Aim
Count the lines in the records below that contain the word "screenshot" and give only the number.

(Records for locating displayed items)
— BEGIN —
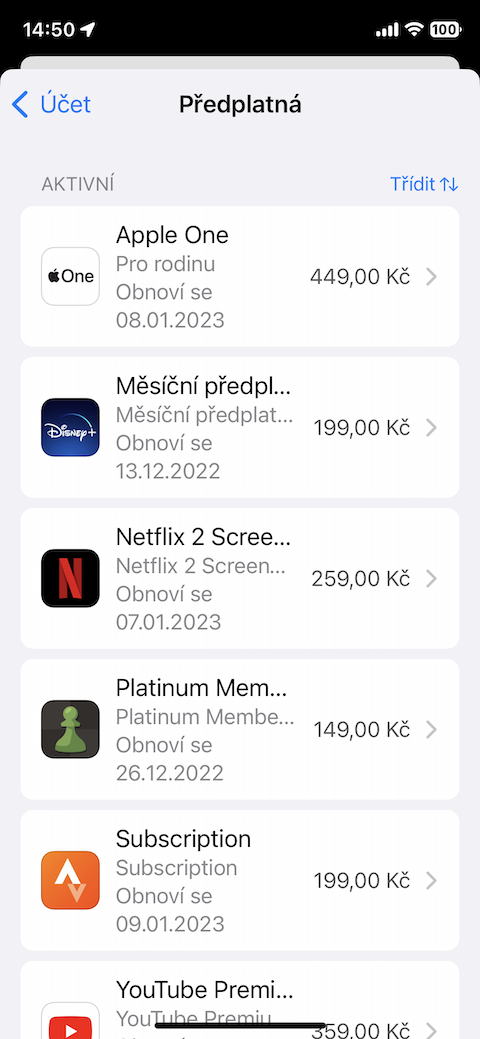
Task: Tap the Strava app icon
Action: coord(70,881)
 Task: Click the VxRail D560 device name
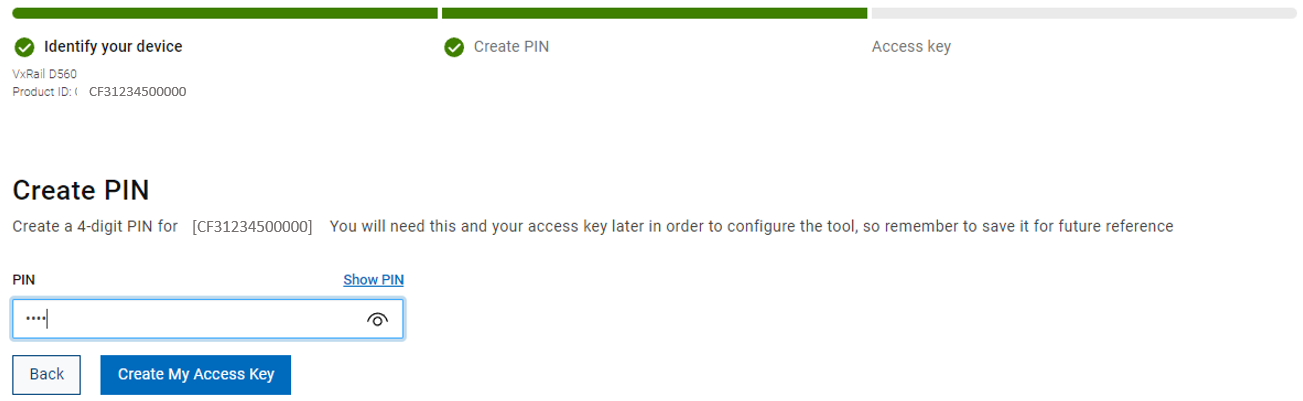pos(45,74)
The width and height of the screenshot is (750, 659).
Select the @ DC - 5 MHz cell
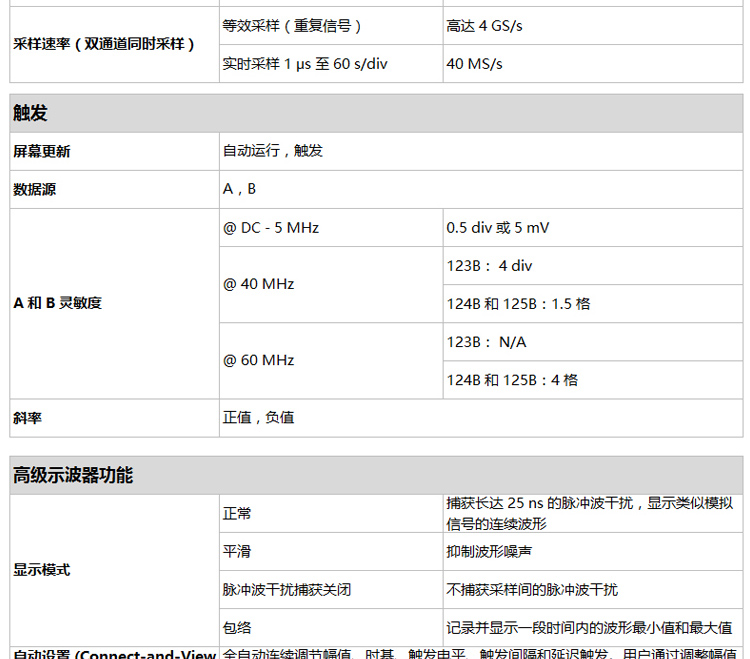click(x=271, y=227)
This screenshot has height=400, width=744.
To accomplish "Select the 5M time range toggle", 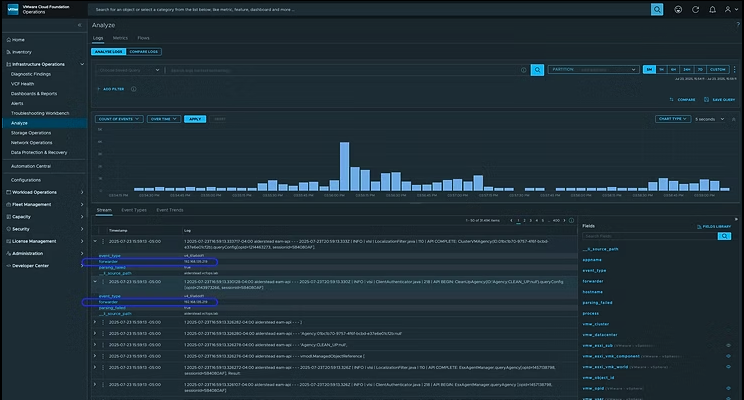I will [649, 69].
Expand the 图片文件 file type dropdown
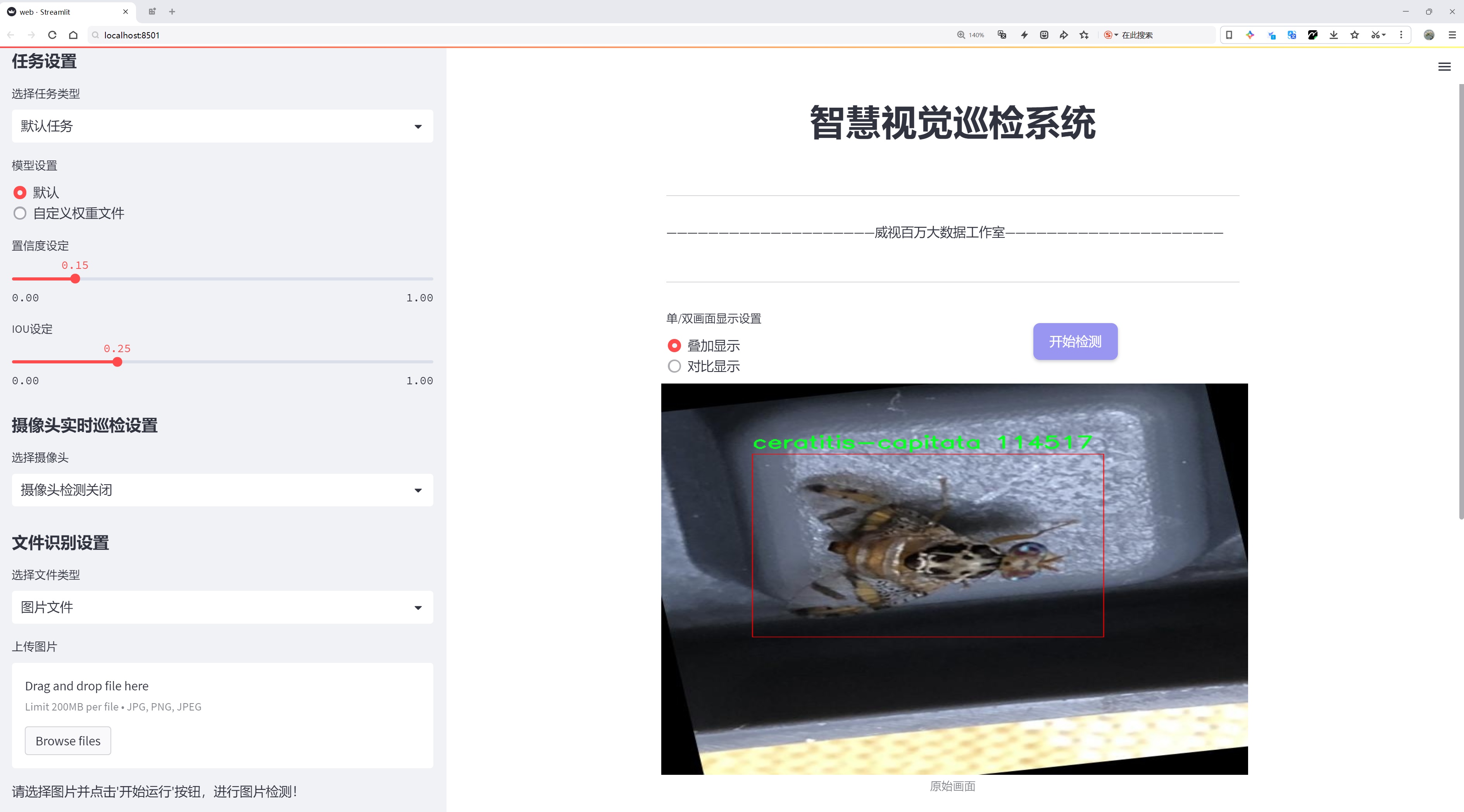Screen dimensions: 1464x812 [222, 607]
— END —
Full solution
2